Released in 2022, "Enola Holmes 2" is the sequel to the 2020 "Enola Holmes" film starring Millie Bobby Brown in the title role. Brown plays a character who follows the footsteps of her famous big brother Sherlock into a life of solving crime (via IMDb). In the second movie, based on a popular young adult book series from Nancy Springer, Enola Holmes has established her own detective agency when a poor matchstick girl hires her to help find her missing sister (per Nancy Springer).

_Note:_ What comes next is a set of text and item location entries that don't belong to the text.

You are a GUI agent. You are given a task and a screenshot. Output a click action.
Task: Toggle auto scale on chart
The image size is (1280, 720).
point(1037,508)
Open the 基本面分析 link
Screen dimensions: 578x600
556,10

As The Conversation explains, a matchstick girl or woman worked in the match manufacturing industry in the Victorian era, when the Enola Holmes stories take place. Part of the "Enola Holmes 2" plot involves a true-to-life medical condition called "phossy jaw." Phossy jaw was a common affliction for those who made matches for a living in late 19th-century England. The cause of the condition relates to the manufacturing process through which those matches were made, according to the Royal College of Surgeons of England (RCSE).
Matches at that time were made with white phosphorous
As the RCSE goes on to note, "strike anywhere" matches were a relatively new invention at the time the Enola Holmes stories are set. Since they were much easier to light than matches once were, they sold well. As a result, a profitable match manufacturing industry sprung up in England and elsewhere. The ease by which those matches were lit came about was due to the white phosphorus in the tip — a toxic substance, as the Centers for Disease Control and Prevention (CDC) notes.
In the 1850s a disease called phosphorus necrosis of the jaw (phossy jaw) appeared, which was an often fatal condition in which parts of the human jawbone became exposed, among other signs and symptoms. Those employed in the matchstick manufacturing industry at that time were mostly women, like the matchstick girl in "Enola Holmes 2," who worked long hours, were exposed to high levels of white phosphorus, and therefore particularly susceptible to this condition.
The gums of phossy jaw victims glowed white
In addition to exposed human jawbone, phossy jaws caused by prolonged inhalation of white phosphorus included gums that glowed white, abscesses in the mouth, disfigured faces, and brain damage. Some with phossy jaws were treated by surgery during which time entire portions of jaw were removed. Given the surgical technology at that time, that was no small task and a very painful experience for the patient, according to the RCSE. Many phossy jaw patients died. Other medical conditions related to phosphorus inhalation at that time included phossy lung, phossy marrow, and phossy brain, which could cause seizures (via Colgate).
As evidence mounted that white phosphorus posed a danger to those in the business of making matchsticks and consumers, the substance was banned in 1906 and more expensive and safer red phosphorus was used instead, which today is still on the sides of some modern matchstick boxes, per The University of Washington Department of Chemistry website. Certain modern-day medications for conditions such as osteoporosis contain bisphosphonates which can sometimes, though rarely, cause bisphosphonate-induced osteonecrosis of the jaw (ONJ), similar to phossy jaw.